The Bright Future of the Hydrogen Economy

The U.S. is counting on hydrogen to play a significant role in the low-carbon economy of the future, but fundamental questions about transportation, storage and cost need to be addressed in order to integrate hydrogen gas into the nation’s existing infrastructure, according to a preliminary study from a new research program at The University of Texas at Austin. That’s because although hydrogen gas burns carbon free, it only gives about a third of the energy of natural gas per unit volume. That means the U.S. will need to make and store much more of it for heating, transportation, power generation and industrial uses.

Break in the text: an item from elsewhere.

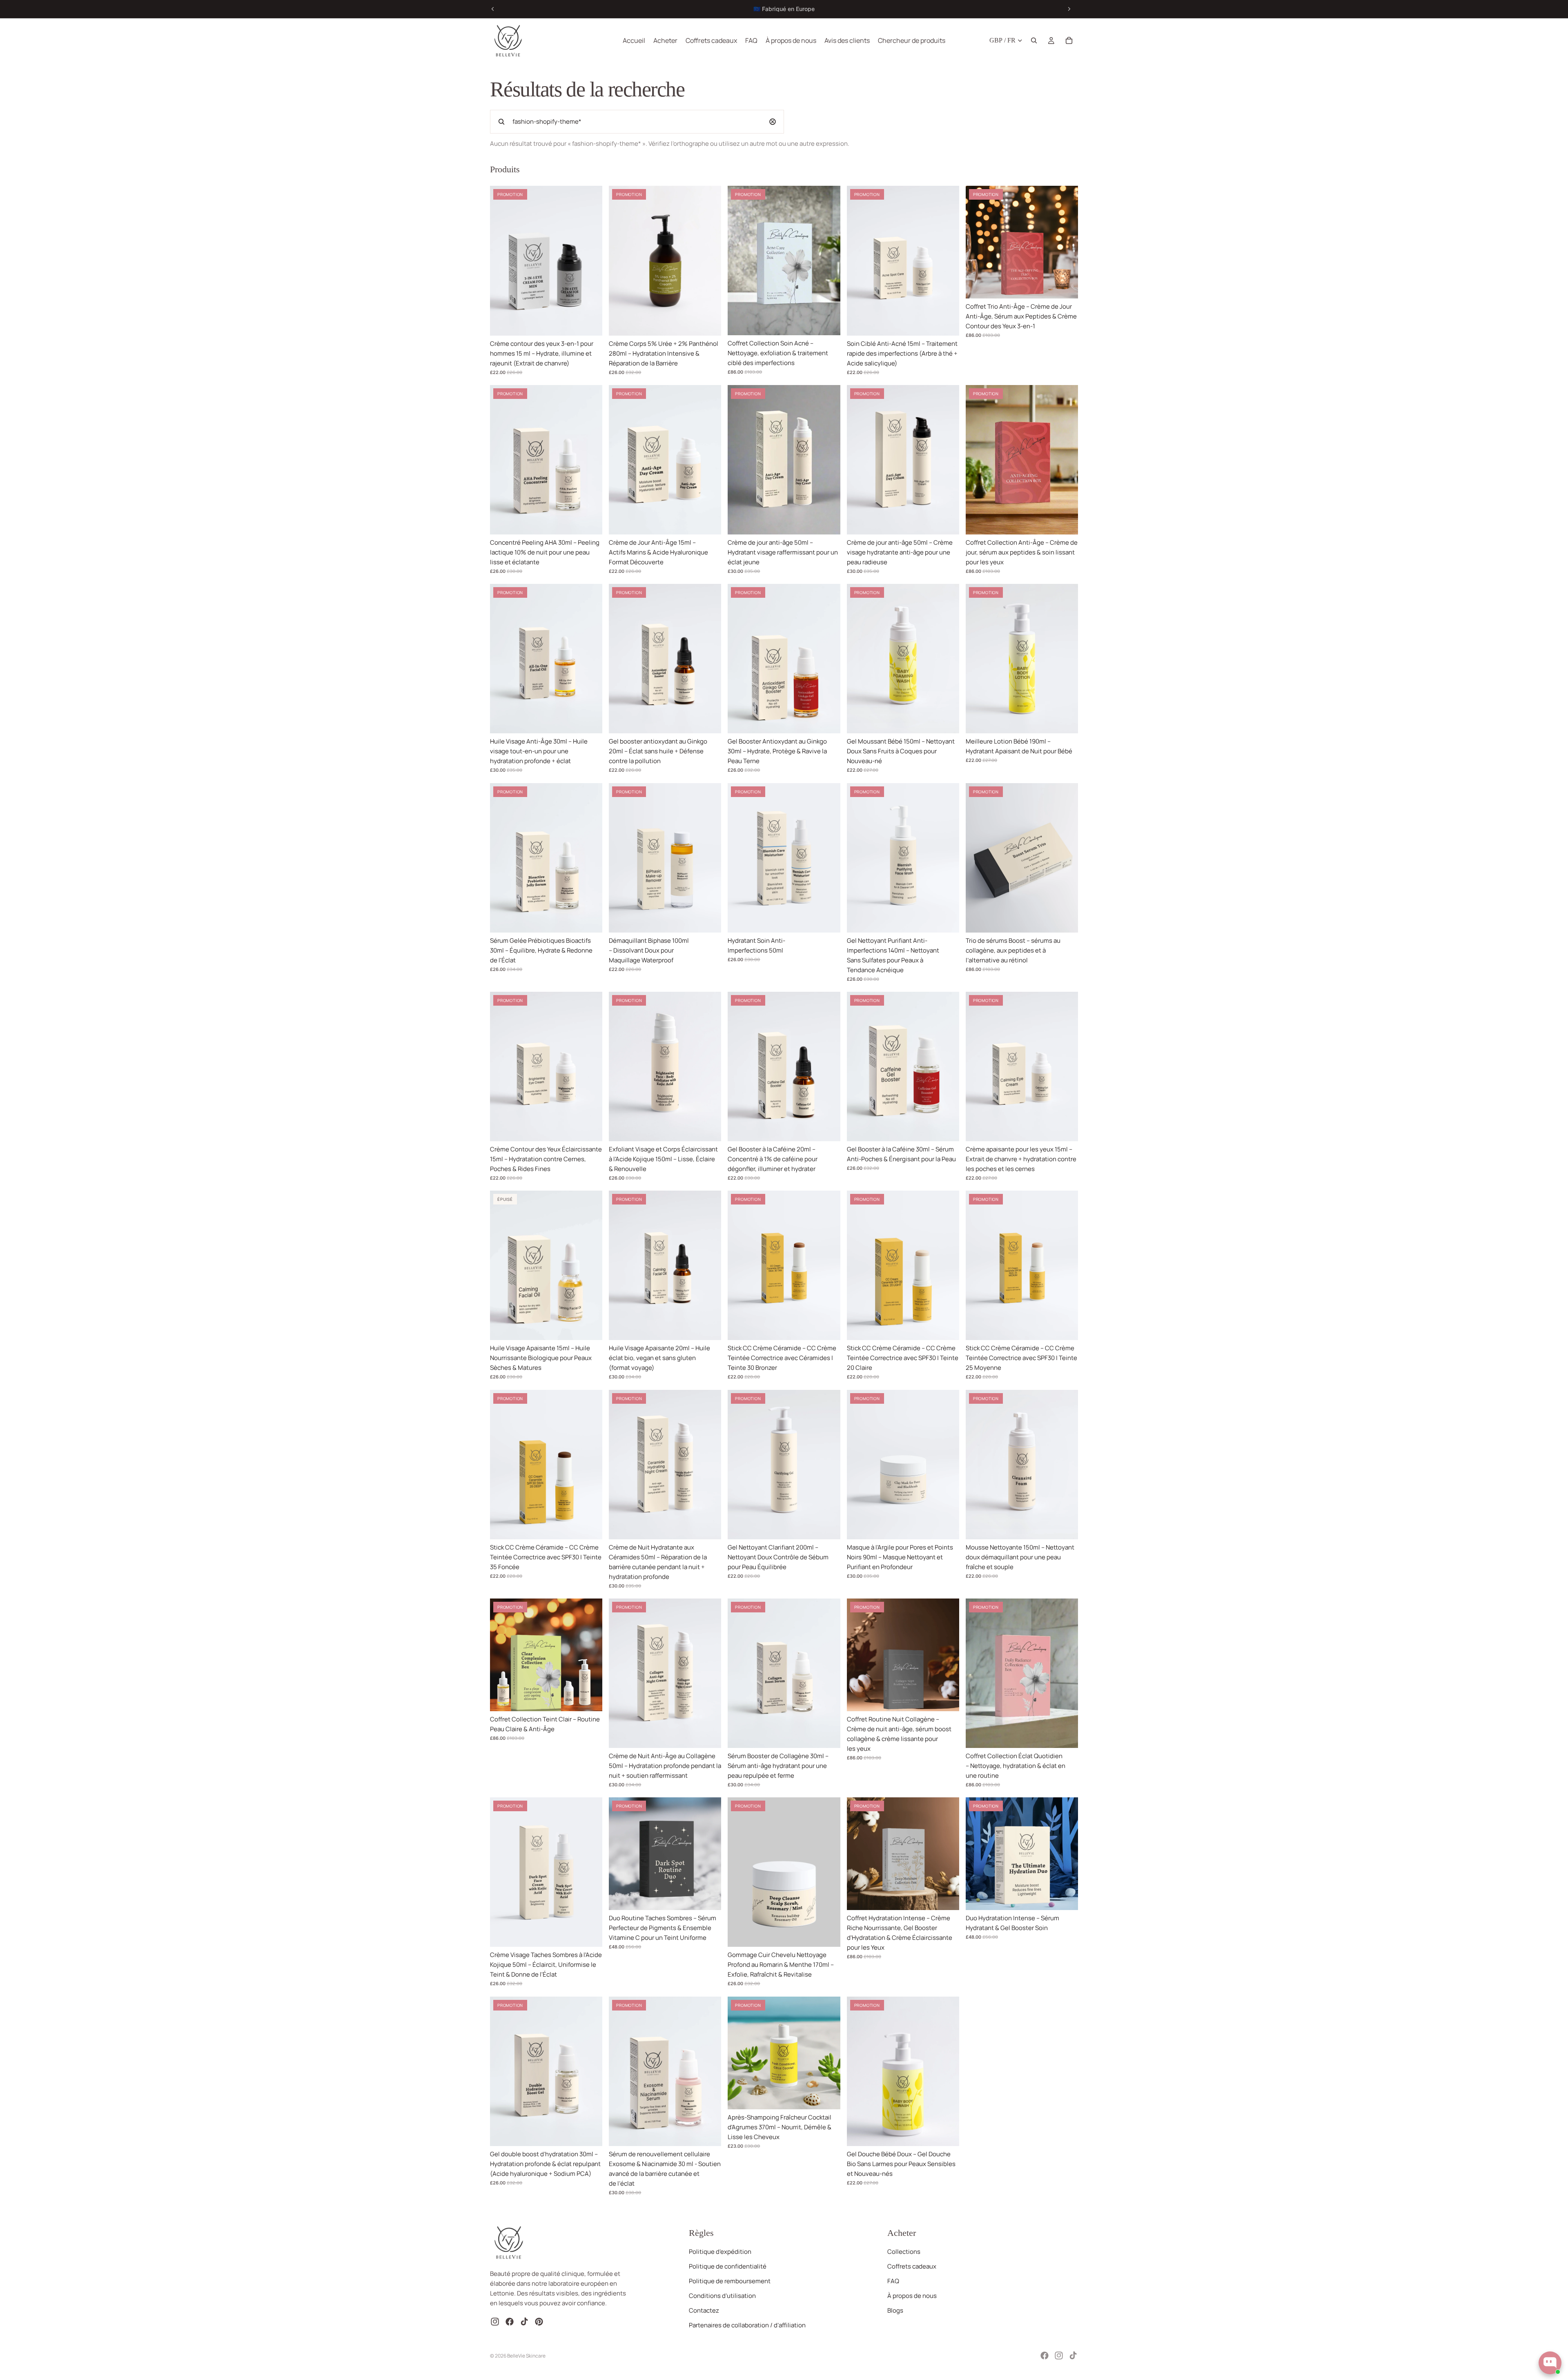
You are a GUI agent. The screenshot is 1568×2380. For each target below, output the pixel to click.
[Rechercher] (1034, 40)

The research offers a framework for solving these issues, presenting an initial goal of replacing 10% of the nation’s natural gas supply with hydrogen as a reasonable first target. That move could reduce U.S. greenhouse gasses by 3.2%, based on 2019 emissions, and help meet the Department of Energy’s goal of enabling a low-carbon economy in the U.S. The analysis considers what it would take to scale up the use of hydrogen, including integrating hydrogen into the country’s natural gas system, which is probably the most robust in the world, said lead author Mark Shuster, associate director of energy at the Bureau of Economic Geology in the UT Jackson School of Geosciences.

We know how to move gas. We’re very experienced in it, particularly in the U.S., so it makes sense,” he said. “You have a whole suite of potential uses for the hydrogen, but it’s going to take some work, some research, and I think it’s going to take probably some targeted incentives.”

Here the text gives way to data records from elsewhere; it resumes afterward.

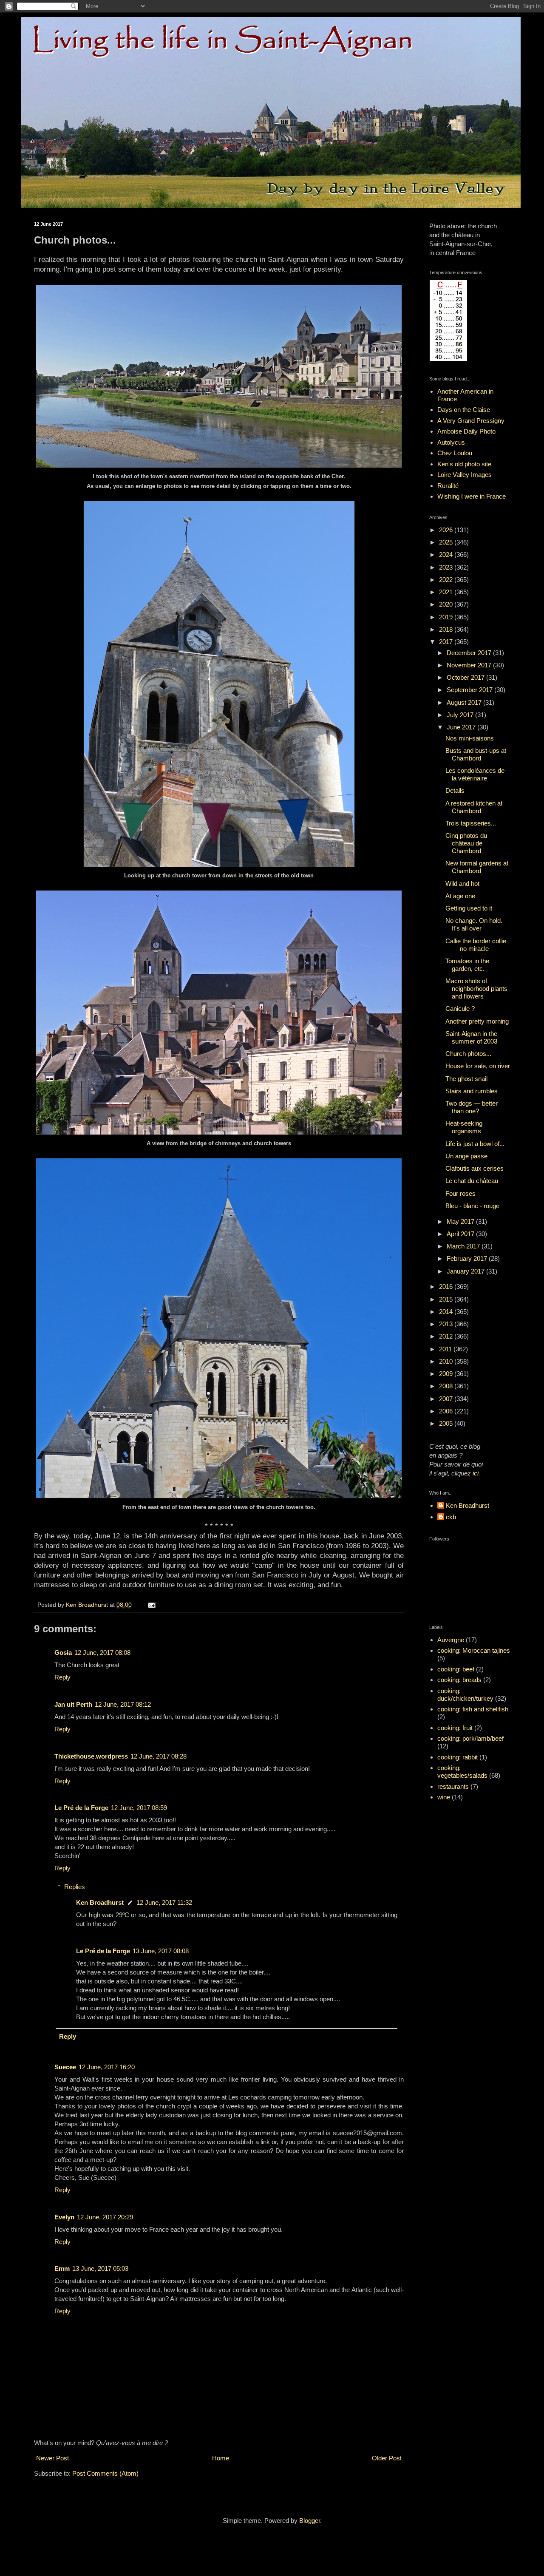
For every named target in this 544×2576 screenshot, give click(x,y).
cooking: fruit (455, 1727)
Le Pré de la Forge (81, 1807)
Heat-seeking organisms (463, 1127)
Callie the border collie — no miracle (475, 944)
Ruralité (448, 485)
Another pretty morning (477, 1021)
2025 (446, 542)
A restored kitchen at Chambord (473, 807)
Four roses (460, 1193)
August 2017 (465, 702)
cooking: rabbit (457, 1757)
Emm (62, 2268)
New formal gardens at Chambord (476, 867)
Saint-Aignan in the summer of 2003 (471, 1037)
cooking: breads (459, 1679)
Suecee (65, 2067)
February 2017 (468, 1258)
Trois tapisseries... (470, 823)
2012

The paper, authored by scientists and economists at the bureau, was published in the Oil & Gas Journal. It came out as Secretary of Energy Jennifer M. Granholm announced the goal of reducing the cost of clean hydrogen from $5 a kilogram to $1 a kilogram in a decade.

Bureau Chief Economist Ning Lin, a study co-author, said that hydrogen projects will have to quickly become reality for the Department of Energy’s goal to be met.

There is a lot of research being done, but not enough demonstration,” she said. “In order to achieve the goal of having hydrogen as a meaningful sector in our current energy system with competitive cost, we need to see material progress in scaling up to pilot test capacity and strong cost reduction evidence in the next five years.”